USHIO

光技術情報誌「ライトエッジ」No.10(1997年6月)

第1章 はじめに

1. はじめに

光の利用分野には、照明としての利用、光化学反応の利用、加熱作用の利用、情報の伝達、処理等の分野がある。今回は照明としての利用のうち、情報機器の読み取り用の照明光源について特集する。財団法人光産業技術振興協会の調査によれば、日本に於ける光産業の生産額は1986年に1兆円に達し、その後も順調に伸び、1995年には前年比6.8%増の4兆3380億円に達し、1995年の電子機器及び電子部品の生産額合計21兆7400億円に対して光産業規模は日本の電子産業の約20%を占めるまでに成長した。これは半導体素子及び集積回路生産額の4兆7880億円、コンピュータ及び周辺装置生産額4兆7400億円に匹敵する規模である。図1-1に示すように分野別に見ると、情報分野が84.3%(3兆6560億円)、通信分野が13.6%(5910 億円)、その他エネルギー分野が2.1%(890億円)となっている。

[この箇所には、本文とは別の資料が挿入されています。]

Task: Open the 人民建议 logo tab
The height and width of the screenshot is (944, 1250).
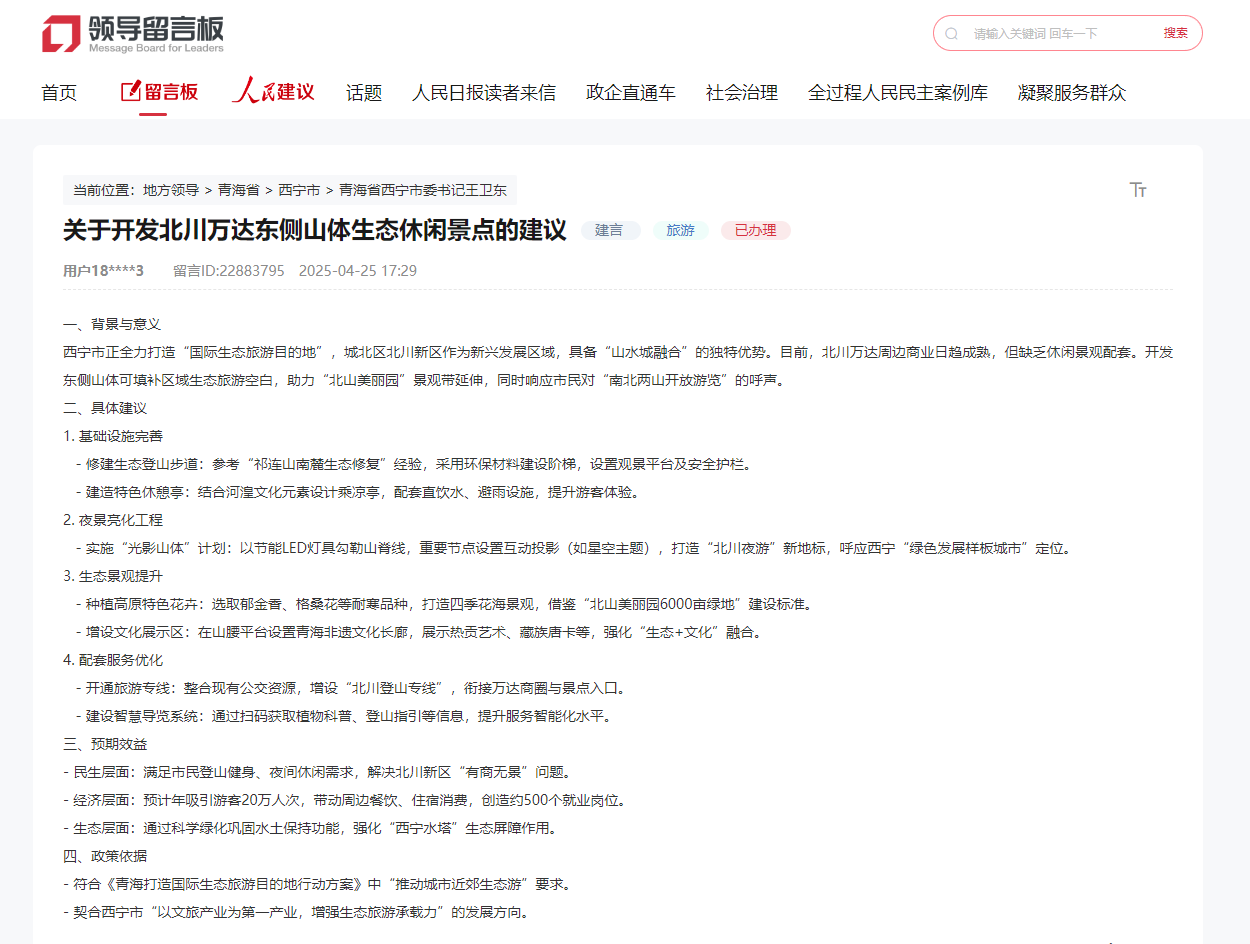Action: 273,92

製品別に見ると全体の生産額の約70%の3兆910億円が機器、装置であり、約30%が光部品である。機器、装置のうち、約50%(1兆6200億円)が光ディスク、約30%(8980億円)が光入出力装置、約10%(3310億円)が光伝送機器、装置である。

光部品のうち約50%(6270億円)がディスプレイ素子、約15%(1910億円)が発光素子、約10%(1270億円)が受光素子である。光産業の伸び率は1995年度の前年比6.8%であり電子工業の伸び率(年平均0.1%)を大きく上回り、光産業は今後も情報化、マルチメディア社会を支える基幹産業として成長していくと考えられ、図1-2に示すように2000年には5兆5 千億円~7兆1千億円になるとの試算もある1)

図1-1 光産業分野別生産額(1995年度)

図1-2 光産業全体生産額(2000年度生産額の予算)

そして世は、マルチメディアの話題で賑わっており、インターネット、イントラネットと情報関連の話題が多い。従来からのメタリック系の伝送路で音声メディアに加え非音声メディアであるデータ通信やファクシミリ通信さらには画像,動画通信が行われてきたが、更に光ファイバーが基幹以外にも使われ始めその広帯域、小減衰という特性を生かし大量の情報を扱える環境が整った。

加えて半導体やデジタル信号処理技術、コンピュータの進化は著しい。その結果、音声、文字、記号、静止画、動画等を一元的に扱うマルチメディアに対する期待が高まっている。情報メディアには前記のように各種あるが表現のしやすさ、情報の量、理解のしやすさはそれぞれ特徴があり効率的に伝達するために、場面により使い分けたり組み合わせたりして用いれば、より正確、よりスピーディ、リアルに伝達できる。これらでは各種の情報をコンピュータや、デジタル系に取り込み処理や伝達がされている。これらに代表されるように情報をデジタル化し処理伝達することが主流になろうとしている。これらを支える情報機器には情報を読み取り、情報を処理し、記録、伝達、表示(ディスプレイ又はプリントアウト)する機能が必要とされる。これらの機能を達成するために、光が使われ、各種の光源が使われており、光源の能力を最適に引き出すために、駆動回路が使われている。この特集号ではこれらの情報機器のうち読み取り機能を持つ機器とその光源、光源の駆動方法についてささやかな情報を提供させていただきいささかでもお役にたてれば幸いと考える。

2章ではどのような情報機器にどのような光源が使われ、それらの光源の役割は何かについて概説する。

3章では読み取り機能を持つ機器のうち、スキャナ、複写機、ファクシミリについて解説し、デジタル化に伴う、CCDと光源との関係について解説する。

4章においては読み取り機器に使われる光源のうち、冷陰極蛍光ランプ、熱陰極蛍光ランプ、セミホット蛍光ランプ、内部電極蛍光ランプ、外部電極蛍光ランプ、ハロゲンランプ、LEDおよびLD、EL、更に情報機器用光源ユニットの構造、特性、技術動向、用途例等について解説する。

5章では各種ランプの駆動回路の現状と動向について解説する。